WHAT THE TASK ASKS → Copy the passage about new media and social media word for word, from "In terms of Twitter, etc., censoring—well, that's" to "more censorious types.".

EXERCISE PASSAGE →
┌──
It looks to me like it's better. I think the new media forms allow for more, for deeper and more precise truths. There's no bandwidth limitation; you can expand on ideas indefinitely.

You can allow the conversation to go where it will. You're rewarded for honest, engaging conversation. There's no administrative or bureaucratic intermediation. I think that's all good.

It does face us with the problem of what to do with an overwhelming plethora of ideas, but there are worse problems than that. I don't think there's any evidence that social media has actually produced increased tendency for people to exist in silos.

I know that's a popular conceit, but the research that I've looked at suggests that it's not really the case that people are not more—they're not in a mirror chamber now as a consequence of social media any more than they were when those forms of discourse didn't exist.

In terms of Twitter, etc., censoring—well, that's obviously a problem. So far it hasn't become a fatal problem, and I think that the—I’m hoping that the forces of innovation and diversity in terms of technological development will always stay one jump ahead of the more censorious types.
└──
THE DATA →
┌──
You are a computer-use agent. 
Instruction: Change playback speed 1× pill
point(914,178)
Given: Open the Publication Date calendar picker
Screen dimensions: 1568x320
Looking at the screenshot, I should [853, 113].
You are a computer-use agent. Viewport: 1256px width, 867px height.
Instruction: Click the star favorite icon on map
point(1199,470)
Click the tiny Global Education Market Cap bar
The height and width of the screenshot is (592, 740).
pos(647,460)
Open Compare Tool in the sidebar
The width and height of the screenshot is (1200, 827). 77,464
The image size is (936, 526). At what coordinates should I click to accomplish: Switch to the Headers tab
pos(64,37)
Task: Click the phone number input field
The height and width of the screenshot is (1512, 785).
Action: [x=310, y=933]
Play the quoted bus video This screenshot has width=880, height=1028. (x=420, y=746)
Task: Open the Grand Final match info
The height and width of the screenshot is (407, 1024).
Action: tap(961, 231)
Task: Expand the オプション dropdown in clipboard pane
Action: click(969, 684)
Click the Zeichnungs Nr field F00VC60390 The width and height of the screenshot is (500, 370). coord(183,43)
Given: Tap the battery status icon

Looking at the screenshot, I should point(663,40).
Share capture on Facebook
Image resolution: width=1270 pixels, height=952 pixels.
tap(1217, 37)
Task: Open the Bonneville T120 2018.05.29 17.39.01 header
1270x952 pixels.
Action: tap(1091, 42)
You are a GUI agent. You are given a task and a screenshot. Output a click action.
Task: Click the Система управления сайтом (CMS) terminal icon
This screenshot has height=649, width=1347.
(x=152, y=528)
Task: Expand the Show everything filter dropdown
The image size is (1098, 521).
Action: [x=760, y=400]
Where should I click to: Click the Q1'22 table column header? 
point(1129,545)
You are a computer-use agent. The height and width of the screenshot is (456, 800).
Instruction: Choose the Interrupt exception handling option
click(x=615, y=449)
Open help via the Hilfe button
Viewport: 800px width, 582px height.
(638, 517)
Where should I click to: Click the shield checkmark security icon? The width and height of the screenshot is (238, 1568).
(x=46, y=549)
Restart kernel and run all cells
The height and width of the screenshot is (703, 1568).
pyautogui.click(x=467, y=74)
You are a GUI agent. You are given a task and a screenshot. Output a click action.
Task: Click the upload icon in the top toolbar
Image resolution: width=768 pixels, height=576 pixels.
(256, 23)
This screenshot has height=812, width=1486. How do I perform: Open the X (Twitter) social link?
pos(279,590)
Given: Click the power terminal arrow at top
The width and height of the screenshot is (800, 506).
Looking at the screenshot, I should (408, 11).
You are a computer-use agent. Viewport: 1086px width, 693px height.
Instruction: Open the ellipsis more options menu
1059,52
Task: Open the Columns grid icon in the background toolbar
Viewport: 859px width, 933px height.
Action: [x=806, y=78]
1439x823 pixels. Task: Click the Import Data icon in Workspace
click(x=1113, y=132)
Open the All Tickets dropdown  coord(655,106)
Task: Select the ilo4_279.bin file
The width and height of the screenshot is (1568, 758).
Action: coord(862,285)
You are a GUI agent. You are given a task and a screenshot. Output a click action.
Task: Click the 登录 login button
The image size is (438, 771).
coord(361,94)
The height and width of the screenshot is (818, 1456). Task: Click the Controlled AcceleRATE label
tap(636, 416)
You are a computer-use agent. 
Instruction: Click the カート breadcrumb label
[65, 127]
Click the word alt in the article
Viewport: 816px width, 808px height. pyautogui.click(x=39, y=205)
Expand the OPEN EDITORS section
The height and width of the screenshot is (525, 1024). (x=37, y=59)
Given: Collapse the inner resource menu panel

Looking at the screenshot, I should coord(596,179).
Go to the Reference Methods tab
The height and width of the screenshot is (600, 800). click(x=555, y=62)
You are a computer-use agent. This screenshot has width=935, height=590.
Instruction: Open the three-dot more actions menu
└──
RESPONSE BOX →
In terms of Twitter, etc., censoring—well, that's obviously a problem. So far it hasn't become a fatal problem, and I think that the—I’m hoping that the forces of innovation and diversity in terms of technological development will always stay one jump ahead of the more censorious types.